Protein structure determination by x-ray crystallography and NMR
In the last lectures we learned how protein structures are determined experimentally.
Today, we'll focus on how computational techniques are employed to aid
There are two main techniques for solving protein structures: x-ray
crystallography and Nuclear Magnetic Resonance (NMR).
As can be seen from the current
PDB holdings, more than 42,000 protein structures have been solved
so far, and are available from the
Protein Data Bank. About 13% of these are NMR structures, the rest
are x-ray crystallographic structures. As can also be seen on the PDB holdings list,
the number of solved proteins grows even faster, due to advancements
in structure determination techniques. Nevertheless, the number of
known protein sequences is almost an order of magnitude larger
(currently about 276,000, as available from the SWISS-PROT
Reading PDB files
As we've learned last time, protein structures are stored at the Protein Data Bank, from which
individual protein structures can be retrieved as so-called PDB
files. Before we will turn to the structure determination itself, let
us have a closer look at a typical PDB file, to see what can be
learned about the background of the structure (experimental conditions
etc.) and the structural quality (the resolution, coordinate uncertainty).
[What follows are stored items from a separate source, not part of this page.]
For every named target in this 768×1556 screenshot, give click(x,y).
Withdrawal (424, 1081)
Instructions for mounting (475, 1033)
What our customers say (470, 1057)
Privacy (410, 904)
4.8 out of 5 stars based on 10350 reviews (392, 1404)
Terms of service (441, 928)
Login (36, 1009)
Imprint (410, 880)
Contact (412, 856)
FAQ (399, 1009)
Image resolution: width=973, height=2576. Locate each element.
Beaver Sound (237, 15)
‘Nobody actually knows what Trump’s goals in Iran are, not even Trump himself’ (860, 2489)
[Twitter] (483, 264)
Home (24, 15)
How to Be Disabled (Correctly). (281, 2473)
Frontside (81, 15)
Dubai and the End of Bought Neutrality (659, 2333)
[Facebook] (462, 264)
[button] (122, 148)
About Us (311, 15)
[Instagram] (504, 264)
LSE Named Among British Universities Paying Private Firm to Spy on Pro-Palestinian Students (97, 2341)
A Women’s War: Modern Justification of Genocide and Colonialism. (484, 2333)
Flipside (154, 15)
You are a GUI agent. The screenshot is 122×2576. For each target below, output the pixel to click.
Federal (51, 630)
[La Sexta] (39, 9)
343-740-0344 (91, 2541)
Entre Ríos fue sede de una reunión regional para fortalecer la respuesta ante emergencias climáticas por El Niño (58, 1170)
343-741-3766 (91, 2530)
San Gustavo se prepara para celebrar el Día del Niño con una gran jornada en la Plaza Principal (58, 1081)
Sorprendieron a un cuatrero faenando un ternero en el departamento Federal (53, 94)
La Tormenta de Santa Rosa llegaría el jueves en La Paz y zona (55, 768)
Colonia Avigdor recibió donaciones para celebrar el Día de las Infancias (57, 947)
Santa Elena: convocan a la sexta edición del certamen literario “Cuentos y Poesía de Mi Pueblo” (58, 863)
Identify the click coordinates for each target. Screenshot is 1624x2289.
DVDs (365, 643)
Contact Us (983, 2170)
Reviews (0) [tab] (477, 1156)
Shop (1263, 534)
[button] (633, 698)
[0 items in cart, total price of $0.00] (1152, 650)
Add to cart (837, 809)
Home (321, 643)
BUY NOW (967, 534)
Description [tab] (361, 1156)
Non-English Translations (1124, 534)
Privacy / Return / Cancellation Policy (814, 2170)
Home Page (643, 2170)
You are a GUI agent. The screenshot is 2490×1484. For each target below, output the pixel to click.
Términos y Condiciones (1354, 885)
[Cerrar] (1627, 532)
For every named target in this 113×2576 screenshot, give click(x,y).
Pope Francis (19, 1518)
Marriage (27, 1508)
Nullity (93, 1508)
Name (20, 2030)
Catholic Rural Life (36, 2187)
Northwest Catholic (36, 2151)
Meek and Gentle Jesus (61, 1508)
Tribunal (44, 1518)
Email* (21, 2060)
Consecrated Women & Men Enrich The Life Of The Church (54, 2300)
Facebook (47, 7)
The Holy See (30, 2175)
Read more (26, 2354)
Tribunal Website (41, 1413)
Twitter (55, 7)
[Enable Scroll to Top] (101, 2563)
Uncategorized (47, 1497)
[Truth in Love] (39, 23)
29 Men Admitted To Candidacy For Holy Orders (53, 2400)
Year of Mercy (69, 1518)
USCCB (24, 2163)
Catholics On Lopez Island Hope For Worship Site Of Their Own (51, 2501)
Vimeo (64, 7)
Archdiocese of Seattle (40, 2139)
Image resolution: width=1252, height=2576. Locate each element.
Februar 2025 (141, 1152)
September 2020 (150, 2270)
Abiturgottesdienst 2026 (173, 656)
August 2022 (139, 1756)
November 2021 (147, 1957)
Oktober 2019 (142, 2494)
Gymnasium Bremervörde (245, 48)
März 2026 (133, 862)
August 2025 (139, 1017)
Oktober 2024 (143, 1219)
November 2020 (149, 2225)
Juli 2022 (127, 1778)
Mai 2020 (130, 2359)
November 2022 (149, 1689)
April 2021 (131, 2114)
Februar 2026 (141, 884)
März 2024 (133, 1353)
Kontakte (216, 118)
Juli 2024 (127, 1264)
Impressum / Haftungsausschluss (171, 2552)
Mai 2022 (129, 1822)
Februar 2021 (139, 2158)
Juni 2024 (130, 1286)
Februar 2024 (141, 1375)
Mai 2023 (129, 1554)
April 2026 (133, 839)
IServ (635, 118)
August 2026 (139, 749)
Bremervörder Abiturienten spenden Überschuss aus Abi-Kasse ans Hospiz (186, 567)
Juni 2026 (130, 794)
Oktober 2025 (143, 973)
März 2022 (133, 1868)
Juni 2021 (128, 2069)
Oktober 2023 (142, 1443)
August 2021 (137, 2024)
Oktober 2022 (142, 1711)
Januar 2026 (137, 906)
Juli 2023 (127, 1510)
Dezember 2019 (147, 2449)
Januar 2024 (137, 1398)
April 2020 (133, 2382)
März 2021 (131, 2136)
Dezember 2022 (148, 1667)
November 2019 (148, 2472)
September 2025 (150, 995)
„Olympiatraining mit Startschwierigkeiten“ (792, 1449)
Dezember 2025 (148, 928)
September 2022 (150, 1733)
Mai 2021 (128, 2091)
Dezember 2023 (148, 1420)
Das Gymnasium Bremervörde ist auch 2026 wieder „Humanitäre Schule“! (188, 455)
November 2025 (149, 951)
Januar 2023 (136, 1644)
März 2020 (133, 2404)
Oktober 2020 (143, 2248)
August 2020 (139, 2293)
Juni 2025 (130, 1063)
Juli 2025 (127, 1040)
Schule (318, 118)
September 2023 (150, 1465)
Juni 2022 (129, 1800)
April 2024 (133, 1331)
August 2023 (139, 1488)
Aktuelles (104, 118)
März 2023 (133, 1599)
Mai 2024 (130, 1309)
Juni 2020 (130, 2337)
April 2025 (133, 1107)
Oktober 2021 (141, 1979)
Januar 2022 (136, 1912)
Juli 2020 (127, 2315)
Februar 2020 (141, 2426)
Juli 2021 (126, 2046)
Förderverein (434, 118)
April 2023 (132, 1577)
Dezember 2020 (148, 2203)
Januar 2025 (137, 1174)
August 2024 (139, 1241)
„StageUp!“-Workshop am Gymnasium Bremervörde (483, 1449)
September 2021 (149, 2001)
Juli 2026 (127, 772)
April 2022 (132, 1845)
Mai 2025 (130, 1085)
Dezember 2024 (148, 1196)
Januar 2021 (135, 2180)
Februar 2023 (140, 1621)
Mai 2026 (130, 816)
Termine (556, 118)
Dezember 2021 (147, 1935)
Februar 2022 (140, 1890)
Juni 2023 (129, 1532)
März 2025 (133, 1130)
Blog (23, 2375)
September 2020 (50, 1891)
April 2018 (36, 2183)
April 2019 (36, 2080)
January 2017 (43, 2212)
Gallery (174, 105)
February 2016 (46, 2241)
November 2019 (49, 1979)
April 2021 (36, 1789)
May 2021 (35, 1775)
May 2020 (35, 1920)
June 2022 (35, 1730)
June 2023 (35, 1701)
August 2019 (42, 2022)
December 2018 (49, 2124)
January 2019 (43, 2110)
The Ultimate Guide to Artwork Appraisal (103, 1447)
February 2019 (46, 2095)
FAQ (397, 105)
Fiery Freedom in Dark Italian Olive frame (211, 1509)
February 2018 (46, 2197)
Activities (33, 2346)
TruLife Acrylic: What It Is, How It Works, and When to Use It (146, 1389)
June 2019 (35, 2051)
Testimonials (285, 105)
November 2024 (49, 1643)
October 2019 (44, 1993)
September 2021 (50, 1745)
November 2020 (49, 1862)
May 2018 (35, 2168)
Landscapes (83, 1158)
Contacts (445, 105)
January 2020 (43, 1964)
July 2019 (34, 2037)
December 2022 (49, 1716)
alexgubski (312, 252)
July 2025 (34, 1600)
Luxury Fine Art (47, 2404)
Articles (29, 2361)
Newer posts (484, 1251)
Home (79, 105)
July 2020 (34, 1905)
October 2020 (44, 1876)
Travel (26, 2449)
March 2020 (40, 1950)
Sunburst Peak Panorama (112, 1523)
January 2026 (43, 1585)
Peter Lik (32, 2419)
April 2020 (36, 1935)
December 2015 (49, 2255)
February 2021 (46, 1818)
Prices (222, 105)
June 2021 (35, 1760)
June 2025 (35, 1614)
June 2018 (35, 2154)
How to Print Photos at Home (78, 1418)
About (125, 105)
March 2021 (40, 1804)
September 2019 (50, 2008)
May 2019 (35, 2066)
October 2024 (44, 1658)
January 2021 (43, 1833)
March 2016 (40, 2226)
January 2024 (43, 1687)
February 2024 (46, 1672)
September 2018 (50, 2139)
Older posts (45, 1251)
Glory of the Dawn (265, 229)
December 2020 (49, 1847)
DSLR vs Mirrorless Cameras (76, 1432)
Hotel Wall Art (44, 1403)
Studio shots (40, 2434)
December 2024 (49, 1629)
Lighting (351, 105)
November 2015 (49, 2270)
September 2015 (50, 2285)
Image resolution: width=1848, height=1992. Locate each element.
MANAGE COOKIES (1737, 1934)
We will focus on PDB entry 1TRO (an x-ray structure) as it can
be downloaded from the Protein Data bank.
The initial lines of a PDB entry contain information on the
protein, the source, the names of the people who sent the entry to the
PDB, references to literature that describe the structure in detail,
and some basic information regarding the crystallographic
data. Especially critical to check are the resolution and the R-factor
(or free-R factor), that contain information on how well the deposited
structure matches the measured data (x-ray reflection intensities in
HEADER DNA-BINDING REGULATORY PROTEIN 30-AUG-92 1TRO 1TRO 2
COMPND TRP REPRESSOR COMPLEX WITH OPERATOR 1TRO 3
SOURCE TRP REPRESSOR: (ESCHERICHIA COLI, STRAIN W3110); 1TRO 4
SOURCE 2 OPERATOR: SYNTHETIC 1TRO 5
AUTHOR Z.OTWINOWSKI,R.G.ZHANG,P.B.SIGLER 1TRO 6
REVDAT 1 31-JAN-94 1TRO 0 1TRO 7
REMARK 1 1TRO 8
REMARK 1 REFERENCE 1 1TRO 9
REMARK 1 AUTH Z.OTWINOWSKI,R.W.SCHEVITZ,R.-G.ZHANG,C.L.LAWSON, 1TRO 10
REMARK 1 AUTH 2 A.J.JOACHIMIAK,R.MARMORSTEIN,B.F.LUISI,P.B.SIGLER 1TRO 11
REMARK 1 TITL CRYSTAL STRUCTURE OF TRP REPRESSOR OPERATOR 1TRO 12
REMARK 1 TITL 2 COMPLEX AT ATOMIC RESOLUTION 1TRO 13
REMARK 1 REF NATURE V. 335 321 1988 1TRO 14
REMARK 1 REFN ASTM NATUAS UK ISSN 0028-0836 006 1TRO 15
REMARK 2 1TRO 23
REMARK 2 RESOLUTION. 1.9 ANGSTROMS. 1TRO 24
REMARK 3 REFINEMENT. 1TRO 26
REMARK 3 PROGRAM PROLSQ 1TRO 27
REMARK 3 AUTHORS KONNERT,HENDRICKSON 1TRO 28
REMARK 3 R VALUE 0.167 1TRO 29
REMARK 3 RMSD BOND DISTANCES 0.015 ANGSTROMS 1TRO 30
REMARK 3 RMSD BOND ANGLES 1.3 DEGREES 1TRO 31
Following the introductory material, some specific information regarding the protein and its crystalline form are provided, including the protein sequence, secondary structure, disulfide bonds (where present) and the like. Also the dimensions of the unit cell, the space group and related information are given.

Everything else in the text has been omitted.